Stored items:

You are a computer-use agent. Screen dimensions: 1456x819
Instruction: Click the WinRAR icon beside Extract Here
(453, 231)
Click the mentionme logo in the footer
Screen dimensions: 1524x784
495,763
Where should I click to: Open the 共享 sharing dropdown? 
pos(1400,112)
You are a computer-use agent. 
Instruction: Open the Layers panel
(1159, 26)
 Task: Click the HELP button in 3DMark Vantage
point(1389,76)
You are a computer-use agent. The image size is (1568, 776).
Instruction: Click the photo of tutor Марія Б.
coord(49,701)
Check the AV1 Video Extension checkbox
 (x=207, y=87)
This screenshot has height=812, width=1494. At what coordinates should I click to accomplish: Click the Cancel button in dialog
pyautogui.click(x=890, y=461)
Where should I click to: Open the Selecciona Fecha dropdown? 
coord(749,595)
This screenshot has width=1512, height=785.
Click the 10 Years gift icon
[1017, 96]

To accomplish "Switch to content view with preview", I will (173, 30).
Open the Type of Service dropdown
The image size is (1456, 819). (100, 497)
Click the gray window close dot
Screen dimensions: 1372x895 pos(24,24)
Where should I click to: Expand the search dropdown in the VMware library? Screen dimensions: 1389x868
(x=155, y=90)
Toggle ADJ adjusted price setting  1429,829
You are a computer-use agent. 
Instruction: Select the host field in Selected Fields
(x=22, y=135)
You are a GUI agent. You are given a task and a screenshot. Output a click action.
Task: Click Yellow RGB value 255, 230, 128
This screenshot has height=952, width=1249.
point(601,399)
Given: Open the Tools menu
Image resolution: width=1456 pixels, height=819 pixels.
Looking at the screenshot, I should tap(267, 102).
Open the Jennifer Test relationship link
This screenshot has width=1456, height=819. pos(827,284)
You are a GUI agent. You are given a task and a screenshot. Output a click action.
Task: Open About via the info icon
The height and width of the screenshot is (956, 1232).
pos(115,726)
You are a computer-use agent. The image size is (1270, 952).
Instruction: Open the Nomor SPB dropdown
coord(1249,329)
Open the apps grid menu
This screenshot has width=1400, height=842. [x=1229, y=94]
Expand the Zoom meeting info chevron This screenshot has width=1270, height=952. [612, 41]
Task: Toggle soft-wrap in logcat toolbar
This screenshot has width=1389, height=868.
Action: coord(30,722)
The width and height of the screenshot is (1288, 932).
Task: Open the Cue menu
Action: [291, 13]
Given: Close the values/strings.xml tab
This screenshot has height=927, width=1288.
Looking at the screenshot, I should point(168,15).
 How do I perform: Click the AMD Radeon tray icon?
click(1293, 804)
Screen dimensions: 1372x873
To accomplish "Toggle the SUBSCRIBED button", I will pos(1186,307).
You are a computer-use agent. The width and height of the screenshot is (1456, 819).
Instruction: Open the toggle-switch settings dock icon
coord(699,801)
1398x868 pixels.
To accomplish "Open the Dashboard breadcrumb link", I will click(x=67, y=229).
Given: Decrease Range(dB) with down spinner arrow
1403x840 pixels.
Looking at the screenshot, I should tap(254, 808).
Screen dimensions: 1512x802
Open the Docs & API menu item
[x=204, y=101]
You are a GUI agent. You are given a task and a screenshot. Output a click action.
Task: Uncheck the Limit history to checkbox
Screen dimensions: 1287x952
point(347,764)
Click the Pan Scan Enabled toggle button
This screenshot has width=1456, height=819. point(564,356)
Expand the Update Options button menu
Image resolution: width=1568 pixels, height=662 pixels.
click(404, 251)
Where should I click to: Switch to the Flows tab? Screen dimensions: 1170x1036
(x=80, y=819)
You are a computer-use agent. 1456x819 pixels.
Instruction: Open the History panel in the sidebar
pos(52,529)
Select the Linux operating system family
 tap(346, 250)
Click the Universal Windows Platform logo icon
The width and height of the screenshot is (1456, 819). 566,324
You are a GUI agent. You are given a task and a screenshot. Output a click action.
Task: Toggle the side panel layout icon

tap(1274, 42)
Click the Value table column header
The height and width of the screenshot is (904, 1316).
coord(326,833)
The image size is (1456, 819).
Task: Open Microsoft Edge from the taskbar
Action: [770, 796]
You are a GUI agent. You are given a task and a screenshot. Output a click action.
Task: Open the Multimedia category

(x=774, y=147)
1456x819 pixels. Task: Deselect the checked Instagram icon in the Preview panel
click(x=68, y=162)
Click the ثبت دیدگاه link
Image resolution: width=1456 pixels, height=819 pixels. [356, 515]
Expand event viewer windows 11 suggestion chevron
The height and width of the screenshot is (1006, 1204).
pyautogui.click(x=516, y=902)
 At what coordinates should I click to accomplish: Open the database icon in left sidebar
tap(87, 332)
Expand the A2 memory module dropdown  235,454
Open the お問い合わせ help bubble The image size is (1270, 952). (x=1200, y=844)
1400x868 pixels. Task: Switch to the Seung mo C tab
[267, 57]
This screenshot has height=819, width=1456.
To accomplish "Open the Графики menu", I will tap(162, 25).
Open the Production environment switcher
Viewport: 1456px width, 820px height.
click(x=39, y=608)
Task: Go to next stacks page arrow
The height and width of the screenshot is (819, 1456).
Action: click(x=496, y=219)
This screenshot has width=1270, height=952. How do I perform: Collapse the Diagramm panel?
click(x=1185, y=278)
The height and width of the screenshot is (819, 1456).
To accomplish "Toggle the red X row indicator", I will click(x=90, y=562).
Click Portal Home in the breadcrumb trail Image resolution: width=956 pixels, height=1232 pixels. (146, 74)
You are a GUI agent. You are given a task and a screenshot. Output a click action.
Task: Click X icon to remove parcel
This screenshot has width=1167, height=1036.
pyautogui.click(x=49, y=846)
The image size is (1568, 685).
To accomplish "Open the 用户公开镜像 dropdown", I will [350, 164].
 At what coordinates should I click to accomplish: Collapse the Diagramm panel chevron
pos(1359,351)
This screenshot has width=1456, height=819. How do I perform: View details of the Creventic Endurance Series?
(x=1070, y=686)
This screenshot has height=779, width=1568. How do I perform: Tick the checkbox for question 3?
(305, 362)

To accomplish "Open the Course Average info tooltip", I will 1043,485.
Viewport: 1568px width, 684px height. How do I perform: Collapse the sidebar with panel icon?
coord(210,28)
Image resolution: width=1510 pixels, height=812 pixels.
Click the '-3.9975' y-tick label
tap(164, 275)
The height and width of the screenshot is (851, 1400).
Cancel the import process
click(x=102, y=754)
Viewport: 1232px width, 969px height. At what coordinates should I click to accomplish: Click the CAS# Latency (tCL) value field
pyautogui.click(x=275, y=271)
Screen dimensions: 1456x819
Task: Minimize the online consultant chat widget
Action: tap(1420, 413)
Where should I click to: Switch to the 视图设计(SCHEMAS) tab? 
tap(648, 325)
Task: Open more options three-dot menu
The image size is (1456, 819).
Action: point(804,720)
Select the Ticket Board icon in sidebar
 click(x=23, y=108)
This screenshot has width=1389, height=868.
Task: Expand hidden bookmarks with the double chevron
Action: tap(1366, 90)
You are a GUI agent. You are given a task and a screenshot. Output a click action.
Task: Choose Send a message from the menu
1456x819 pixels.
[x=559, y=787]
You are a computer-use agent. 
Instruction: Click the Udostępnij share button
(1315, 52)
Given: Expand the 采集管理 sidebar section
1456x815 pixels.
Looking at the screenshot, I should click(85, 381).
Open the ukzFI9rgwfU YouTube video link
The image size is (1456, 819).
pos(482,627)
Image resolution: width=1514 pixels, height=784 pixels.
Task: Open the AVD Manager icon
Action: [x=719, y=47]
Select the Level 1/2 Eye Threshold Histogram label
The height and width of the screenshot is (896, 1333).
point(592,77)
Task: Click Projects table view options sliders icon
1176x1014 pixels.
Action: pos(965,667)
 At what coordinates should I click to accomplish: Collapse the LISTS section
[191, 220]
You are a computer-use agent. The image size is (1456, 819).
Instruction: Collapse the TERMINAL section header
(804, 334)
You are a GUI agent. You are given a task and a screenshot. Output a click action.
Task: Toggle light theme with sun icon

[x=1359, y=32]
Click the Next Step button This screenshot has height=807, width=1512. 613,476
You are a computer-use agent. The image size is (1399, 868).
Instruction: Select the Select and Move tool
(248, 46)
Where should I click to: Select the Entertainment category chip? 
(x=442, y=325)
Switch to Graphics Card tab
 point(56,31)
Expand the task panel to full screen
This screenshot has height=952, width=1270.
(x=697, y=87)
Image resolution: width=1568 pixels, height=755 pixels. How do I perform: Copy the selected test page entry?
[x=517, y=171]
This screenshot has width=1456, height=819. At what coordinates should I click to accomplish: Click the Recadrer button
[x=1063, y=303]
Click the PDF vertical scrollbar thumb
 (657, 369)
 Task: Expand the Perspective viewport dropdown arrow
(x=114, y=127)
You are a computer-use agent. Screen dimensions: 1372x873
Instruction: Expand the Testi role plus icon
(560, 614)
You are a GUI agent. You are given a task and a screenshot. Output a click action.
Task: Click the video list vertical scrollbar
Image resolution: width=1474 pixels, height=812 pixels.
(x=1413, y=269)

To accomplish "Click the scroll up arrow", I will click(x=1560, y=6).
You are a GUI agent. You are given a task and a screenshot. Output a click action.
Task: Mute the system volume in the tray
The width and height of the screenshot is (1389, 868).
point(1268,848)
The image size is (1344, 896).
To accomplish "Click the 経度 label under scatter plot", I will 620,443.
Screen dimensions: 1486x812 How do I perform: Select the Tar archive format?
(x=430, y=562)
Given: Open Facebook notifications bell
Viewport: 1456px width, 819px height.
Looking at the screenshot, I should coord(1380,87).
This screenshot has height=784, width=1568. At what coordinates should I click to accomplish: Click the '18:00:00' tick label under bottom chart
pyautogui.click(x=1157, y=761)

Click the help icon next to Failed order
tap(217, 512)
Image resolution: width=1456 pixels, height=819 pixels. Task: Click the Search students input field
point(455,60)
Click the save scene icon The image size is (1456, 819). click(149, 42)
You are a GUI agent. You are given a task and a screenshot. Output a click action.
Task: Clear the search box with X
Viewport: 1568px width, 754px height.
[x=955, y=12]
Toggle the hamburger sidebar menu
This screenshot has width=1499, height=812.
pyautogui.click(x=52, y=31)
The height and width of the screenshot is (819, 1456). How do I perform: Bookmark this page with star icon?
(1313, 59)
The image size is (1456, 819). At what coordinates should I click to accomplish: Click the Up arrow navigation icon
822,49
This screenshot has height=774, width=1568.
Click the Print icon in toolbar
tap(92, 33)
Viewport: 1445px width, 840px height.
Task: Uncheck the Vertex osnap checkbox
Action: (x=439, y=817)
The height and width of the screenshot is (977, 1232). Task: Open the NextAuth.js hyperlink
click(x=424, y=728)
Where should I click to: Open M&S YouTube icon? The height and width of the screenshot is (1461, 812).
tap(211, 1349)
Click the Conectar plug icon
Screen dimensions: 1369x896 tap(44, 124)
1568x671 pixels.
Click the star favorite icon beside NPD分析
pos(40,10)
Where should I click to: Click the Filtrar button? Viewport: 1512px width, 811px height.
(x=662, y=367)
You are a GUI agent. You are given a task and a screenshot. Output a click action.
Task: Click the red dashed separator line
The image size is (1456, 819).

■ ABOUT THIS TASK: Retype the entries above exactly, but only from the line containing "Given: Open the Tools menu" through the line containing "Task: Toggle soft-wrap in logcat toolbar", both included.

■ ANSWER:
Given: Open the Tools menu
Image resolution: width=1456 pixels, height=819 pixels.
Looking at the screenshot, I should tap(267, 102).
Open the Jennifer Test relationship link
This screenshot has width=1456, height=819. pos(827,284)
You are a GUI agent. You are given a task and a screenshot. Output a click action.
Task: Open About via the info icon
The height and width of the screenshot is (956, 1232).
pos(115,726)
You are a computer-use agent. The image size is (1270, 952).
Instruction: Open the Nomor SPB dropdown
coord(1249,329)
Open the apps grid menu
This screenshot has width=1400, height=842. [x=1229, y=94]
Expand the Zoom meeting info chevron This screenshot has width=1270, height=952. [612, 41]
Task: Toggle soft-wrap in logcat toolbar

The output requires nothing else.